Originally Posted by *AdamsV88* 
when I went in I told them about my very odd "period" I had two weeks ago and about all my symptoms since then and about how hpts never worked with my third pregnancy and I only was able to find out about the pregnancy via blood test...

So you don't know for sure that you even had a period this month, correct? I would call again and try to talk to someone else, explaining that you're afraid the nurse you talked to last time misunderstood what you were saying.

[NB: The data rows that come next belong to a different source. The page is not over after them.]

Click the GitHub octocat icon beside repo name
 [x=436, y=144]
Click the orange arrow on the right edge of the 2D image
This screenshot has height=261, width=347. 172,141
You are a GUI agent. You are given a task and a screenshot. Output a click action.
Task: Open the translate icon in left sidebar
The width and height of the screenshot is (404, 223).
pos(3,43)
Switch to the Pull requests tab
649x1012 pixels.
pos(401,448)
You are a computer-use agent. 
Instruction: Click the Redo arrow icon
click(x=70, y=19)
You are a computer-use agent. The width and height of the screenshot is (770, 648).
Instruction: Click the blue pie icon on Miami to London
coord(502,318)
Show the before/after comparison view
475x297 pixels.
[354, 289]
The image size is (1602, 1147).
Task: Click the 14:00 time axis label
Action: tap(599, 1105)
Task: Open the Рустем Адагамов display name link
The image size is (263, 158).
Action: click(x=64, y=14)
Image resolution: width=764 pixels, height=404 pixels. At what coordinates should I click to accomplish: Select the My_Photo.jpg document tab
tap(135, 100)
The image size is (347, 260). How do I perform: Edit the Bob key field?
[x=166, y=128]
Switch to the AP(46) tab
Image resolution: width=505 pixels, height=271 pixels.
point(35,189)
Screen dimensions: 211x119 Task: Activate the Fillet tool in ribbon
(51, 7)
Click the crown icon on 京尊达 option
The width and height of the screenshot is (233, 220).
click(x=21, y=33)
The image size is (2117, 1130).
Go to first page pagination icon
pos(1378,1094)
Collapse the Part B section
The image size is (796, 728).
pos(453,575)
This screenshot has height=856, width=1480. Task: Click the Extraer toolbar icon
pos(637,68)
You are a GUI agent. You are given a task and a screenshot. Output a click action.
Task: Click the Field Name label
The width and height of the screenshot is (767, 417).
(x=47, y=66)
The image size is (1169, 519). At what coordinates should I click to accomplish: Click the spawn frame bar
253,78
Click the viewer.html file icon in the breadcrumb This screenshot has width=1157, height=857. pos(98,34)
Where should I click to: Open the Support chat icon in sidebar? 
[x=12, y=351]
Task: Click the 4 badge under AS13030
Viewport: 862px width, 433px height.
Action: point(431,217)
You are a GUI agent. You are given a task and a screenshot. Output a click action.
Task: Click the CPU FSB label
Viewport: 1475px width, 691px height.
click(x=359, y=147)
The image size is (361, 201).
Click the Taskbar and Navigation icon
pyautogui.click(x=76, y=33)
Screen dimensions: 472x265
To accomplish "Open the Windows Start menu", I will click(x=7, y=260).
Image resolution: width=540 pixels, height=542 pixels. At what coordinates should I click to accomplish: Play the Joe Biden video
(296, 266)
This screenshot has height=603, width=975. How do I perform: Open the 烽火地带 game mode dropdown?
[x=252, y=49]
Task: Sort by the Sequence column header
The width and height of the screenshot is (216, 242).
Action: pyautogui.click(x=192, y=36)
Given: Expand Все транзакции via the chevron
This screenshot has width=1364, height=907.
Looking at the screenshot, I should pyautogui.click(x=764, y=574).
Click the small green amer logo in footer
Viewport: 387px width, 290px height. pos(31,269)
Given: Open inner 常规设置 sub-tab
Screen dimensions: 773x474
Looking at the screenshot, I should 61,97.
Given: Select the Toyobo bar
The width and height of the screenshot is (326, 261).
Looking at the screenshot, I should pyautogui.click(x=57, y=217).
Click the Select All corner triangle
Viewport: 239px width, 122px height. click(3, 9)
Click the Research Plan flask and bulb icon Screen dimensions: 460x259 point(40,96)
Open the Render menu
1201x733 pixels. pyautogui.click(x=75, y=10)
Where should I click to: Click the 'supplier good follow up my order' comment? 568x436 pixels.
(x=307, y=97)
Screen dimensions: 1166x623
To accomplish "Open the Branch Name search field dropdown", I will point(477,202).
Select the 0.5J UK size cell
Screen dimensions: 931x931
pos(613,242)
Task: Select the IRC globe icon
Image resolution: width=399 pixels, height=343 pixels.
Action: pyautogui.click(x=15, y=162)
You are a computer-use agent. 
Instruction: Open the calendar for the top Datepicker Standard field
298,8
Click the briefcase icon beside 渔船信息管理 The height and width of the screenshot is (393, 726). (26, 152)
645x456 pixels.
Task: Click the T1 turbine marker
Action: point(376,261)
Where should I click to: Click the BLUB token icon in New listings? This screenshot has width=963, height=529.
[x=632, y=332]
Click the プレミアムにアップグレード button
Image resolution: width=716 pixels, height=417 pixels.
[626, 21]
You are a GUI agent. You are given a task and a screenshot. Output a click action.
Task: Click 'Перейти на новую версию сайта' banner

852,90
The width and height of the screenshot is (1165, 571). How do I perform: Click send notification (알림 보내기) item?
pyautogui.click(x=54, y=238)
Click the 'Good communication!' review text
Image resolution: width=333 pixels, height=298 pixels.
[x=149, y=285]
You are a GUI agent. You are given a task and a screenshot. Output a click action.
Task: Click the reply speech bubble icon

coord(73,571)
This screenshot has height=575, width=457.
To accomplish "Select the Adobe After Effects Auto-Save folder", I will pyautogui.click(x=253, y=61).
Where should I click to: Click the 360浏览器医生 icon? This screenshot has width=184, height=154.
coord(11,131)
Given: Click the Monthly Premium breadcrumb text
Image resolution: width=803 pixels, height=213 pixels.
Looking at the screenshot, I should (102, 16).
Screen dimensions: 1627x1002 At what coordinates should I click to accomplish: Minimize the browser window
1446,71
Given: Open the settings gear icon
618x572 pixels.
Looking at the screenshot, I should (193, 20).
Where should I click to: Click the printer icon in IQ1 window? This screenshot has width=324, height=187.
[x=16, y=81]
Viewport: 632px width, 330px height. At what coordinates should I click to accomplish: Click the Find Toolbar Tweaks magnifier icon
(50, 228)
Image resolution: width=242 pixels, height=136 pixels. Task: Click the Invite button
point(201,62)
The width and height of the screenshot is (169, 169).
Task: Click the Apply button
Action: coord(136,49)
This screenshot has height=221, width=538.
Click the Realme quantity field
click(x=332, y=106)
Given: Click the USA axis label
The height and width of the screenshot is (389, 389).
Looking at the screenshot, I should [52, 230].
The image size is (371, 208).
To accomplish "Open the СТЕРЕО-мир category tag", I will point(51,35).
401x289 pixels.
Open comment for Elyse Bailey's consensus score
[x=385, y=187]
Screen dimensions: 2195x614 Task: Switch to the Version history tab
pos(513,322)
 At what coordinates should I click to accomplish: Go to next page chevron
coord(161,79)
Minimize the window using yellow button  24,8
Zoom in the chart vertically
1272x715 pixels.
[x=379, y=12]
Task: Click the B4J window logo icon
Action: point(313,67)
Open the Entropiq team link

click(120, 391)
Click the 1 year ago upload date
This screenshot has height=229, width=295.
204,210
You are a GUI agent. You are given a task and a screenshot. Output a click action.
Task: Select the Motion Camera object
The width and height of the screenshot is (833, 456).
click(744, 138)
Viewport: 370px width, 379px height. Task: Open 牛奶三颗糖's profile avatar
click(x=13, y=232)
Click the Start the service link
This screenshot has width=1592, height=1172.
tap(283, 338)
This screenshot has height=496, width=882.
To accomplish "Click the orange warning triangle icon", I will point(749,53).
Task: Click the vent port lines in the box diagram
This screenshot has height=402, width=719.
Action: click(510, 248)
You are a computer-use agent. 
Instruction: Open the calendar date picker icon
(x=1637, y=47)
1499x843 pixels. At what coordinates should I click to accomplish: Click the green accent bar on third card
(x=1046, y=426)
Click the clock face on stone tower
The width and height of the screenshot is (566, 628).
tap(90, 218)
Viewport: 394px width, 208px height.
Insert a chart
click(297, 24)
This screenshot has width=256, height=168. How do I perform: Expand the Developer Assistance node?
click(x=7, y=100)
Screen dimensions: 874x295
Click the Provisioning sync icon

I had to do a blood pregnancy test for school, even though I'd had 3 very clear positive HPTs, and it cost me $47 out of pocket! Had I known it would cost that, I would have argued with them. A dollar store test would have told them the same thing for way, way less. Is there a Planned Parenthood around where you live that could do it?


----------



## AdamsV88 (Jul 16, 2010)

Quote:


Originally Posted by *outlier* 
So you don't know for sure that you even had a period this month, correct? I would call again and try to talk to someone else, explaining that you're afraid the nurse you talked to last time misunderstood what you were saying.

I had to do a blood pregnancy test for school, even though I'd had 3 very clear positive HPTs, and it cost me $47 out of pocket! Had I known it would cost that, I would have argued with them. A dollar store test would have told them the same thing for way, way less. Is there a Planned Parenthood around where you live that could do it?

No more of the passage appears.